» Task item: Print the data that follows again, keeping every line exact.

» Exercise inputs:

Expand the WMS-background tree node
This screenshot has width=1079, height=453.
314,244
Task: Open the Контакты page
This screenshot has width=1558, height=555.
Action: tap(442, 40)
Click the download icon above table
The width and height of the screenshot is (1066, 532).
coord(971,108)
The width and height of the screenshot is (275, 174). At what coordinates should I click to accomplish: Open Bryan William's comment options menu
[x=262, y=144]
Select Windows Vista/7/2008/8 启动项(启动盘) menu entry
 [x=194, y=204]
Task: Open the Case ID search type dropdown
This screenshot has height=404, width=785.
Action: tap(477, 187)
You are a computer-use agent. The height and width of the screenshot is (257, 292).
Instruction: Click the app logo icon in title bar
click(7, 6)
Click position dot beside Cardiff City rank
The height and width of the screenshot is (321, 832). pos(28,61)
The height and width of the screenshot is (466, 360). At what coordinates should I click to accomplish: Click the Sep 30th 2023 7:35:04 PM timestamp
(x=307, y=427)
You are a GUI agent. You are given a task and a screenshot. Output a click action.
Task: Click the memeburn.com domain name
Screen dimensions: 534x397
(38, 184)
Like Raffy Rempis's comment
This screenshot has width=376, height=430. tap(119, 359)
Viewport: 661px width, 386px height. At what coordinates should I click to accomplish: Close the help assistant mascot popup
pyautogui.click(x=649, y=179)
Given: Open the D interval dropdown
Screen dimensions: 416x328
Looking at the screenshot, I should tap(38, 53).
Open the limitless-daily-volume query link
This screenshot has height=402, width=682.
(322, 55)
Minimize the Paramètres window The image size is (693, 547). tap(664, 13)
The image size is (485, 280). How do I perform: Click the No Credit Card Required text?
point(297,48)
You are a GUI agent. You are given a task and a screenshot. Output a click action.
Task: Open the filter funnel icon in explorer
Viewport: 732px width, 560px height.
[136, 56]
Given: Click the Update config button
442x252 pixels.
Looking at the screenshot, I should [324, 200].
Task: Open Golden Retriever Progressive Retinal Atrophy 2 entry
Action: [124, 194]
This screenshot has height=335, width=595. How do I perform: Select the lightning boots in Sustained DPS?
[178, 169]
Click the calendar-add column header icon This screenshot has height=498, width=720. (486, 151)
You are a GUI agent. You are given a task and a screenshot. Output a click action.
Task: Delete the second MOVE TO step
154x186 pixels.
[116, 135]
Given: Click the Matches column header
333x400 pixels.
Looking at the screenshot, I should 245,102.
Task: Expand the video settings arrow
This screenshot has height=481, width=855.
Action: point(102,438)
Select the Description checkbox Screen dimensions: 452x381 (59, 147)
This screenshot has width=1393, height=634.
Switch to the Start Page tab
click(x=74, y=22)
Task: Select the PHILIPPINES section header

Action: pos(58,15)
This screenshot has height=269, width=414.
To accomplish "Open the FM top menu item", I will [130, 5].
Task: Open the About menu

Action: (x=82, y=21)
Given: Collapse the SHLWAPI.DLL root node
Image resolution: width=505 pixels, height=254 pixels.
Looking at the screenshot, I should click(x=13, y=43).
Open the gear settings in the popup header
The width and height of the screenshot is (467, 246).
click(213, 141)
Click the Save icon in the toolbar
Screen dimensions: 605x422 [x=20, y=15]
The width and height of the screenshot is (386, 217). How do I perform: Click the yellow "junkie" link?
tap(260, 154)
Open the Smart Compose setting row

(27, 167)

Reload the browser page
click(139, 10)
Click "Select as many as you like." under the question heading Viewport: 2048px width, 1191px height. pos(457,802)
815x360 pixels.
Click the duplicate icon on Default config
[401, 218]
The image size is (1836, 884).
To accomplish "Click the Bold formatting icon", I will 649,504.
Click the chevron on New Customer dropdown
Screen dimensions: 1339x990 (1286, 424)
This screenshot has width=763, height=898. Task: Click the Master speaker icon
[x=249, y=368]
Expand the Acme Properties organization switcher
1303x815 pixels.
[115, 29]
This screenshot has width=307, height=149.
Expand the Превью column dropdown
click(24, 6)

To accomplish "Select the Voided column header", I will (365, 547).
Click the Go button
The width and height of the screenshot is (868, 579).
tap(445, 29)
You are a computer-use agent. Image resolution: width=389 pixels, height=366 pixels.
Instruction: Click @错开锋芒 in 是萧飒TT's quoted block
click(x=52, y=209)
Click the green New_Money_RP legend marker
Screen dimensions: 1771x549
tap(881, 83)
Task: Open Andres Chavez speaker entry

» Exercise output:
Expand the WMS-background tree node
This screenshot has width=1079, height=453.
314,244
Task: Open the Контакты page
This screenshot has width=1558, height=555.
Action: tap(442, 40)
Click the download icon above table
The width and height of the screenshot is (1066, 532).
coord(971,108)
The width and height of the screenshot is (275, 174). At what coordinates should I click to accomplish: Open Bryan William's comment options menu
[x=262, y=144]
Select Windows Vista/7/2008/8 启动项(启动盘) menu entry
 [x=194, y=204]
Task: Open the Case ID search type dropdown
This screenshot has height=404, width=785.
Action: tap(477, 187)
You are a computer-use agent. The height and width of the screenshot is (257, 292).
Instruction: Click the app logo icon in title bar
click(7, 6)
Click position dot beside Cardiff City rank
The height and width of the screenshot is (321, 832). pos(28,61)
The height and width of the screenshot is (466, 360). At what coordinates should I click to accomplish: Click the Sep 30th 2023 7:35:04 PM timestamp
(x=307, y=427)
You are a GUI agent. You are given a task and a screenshot. Output a click action.
Task: Click the memeburn.com domain name
Screen dimensions: 534x397
(38, 184)
Like Raffy Rempis's comment
This screenshot has width=376, height=430. tap(119, 359)
Viewport: 661px width, 386px height. At what coordinates should I click to accomplish: Close the help assistant mascot popup
pyautogui.click(x=649, y=179)
Given: Open the D interval dropdown
Screen dimensions: 416x328
Looking at the screenshot, I should tap(38, 53).
Open the limitless-daily-volume query link
This screenshot has height=402, width=682.
(322, 55)
Minimize the Paramètres window The image size is (693, 547). tap(664, 13)
The image size is (485, 280). How do I perform: Click the No Credit Card Required text?
point(297,48)
You are a GUI agent. You are given a task and a screenshot. Output a click action.
Task: Open the filter funnel icon in explorer
Viewport: 732px width, 560px height.
[136, 56]
Given: Click the Update config button
442x252 pixels.
Looking at the screenshot, I should [324, 200].
Task: Open Golden Retriever Progressive Retinal Atrophy 2 entry
Action: [124, 194]
This screenshot has height=335, width=595. How do I perform: Select the lightning boots in Sustained DPS?
[178, 169]
Click the calendar-add column header icon This screenshot has height=498, width=720. (486, 151)
You are a GUI agent. You are given a task and a screenshot. Output a click action.
Task: Delete the second MOVE TO step
154x186 pixels.
[116, 135]
Given: Click the Matches column header
333x400 pixels.
Looking at the screenshot, I should 245,102.
Task: Expand the video settings arrow
This screenshot has height=481, width=855.
Action: point(102,438)
Select the Description checkbox Screen dimensions: 452x381 (59, 147)
This screenshot has width=1393, height=634.
Switch to the Start Page tab
click(x=74, y=22)
Task: Select the PHILIPPINES section header

Action: pos(58,15)
This screenshot has height=269, width=414.
To accomplish "Open the FM top menu item", I will [130, 5].
Task: Open the About menu

Action: (x=82, y=21)
Given: Collapse the SHLWAPI.DLL root node
Image resolution: width=505 pixels, height=254 pixels.
Looking at the screenshot, I should click(x=13, y=43).
Open the gear settings in the popup header
The width and height of the screenshot is (467, 246).
click(213, 141)
Click the Save icon in the toolbar
Screen dimensions: 605x422 [x=20, y=15]
The width and height of the screenshot is (386, 217). How do I perform: Click the yellow "junkie" link?
tap(260, 154)
Open the Smart Compose setting row

(27, 167)

Reload the browser page
click(139, 10)
Click "Select as many as you like." under the question heading Viewport: 2048px width, 1191px height. pos(457,802)
815x360 pixels.
Click the duplicate icon on Default config
[401, 218]
The image size is (1836, 884).
To accomplish "Click the Bold formatting icon", I will 649,504.
Click the chevron on New Customer dropdown
Screen dimensions: 1339x990 (1286, 424)
This screenshot has width=763, height=898. Task: Click the Master speaker icon
[x=249, y=368]
Expand the Acme Properties organization switcher
1303x815 pixels.
[115, 29]
This screenshot has width=307, height=149.
Expand the Превью column dropdown
click(24, 6)

To accomplish "Select the Voided column header", I will (365, 547).
Click the Go button
The width and height of the screenshot is (868, 579).
tap(445, 29)
You are a computer-use agent. Image resolution: width=389 pixels, height=366 pixels.
Instruction: Click @错开锋芒 in 是萧飒TT's quoted block
click(x=52, y=209)
Click the green New_Money_RP legend marker
Screen dimensions: 1771x549
tap(881, 83)
Task: Open Andres Chavez speaker entry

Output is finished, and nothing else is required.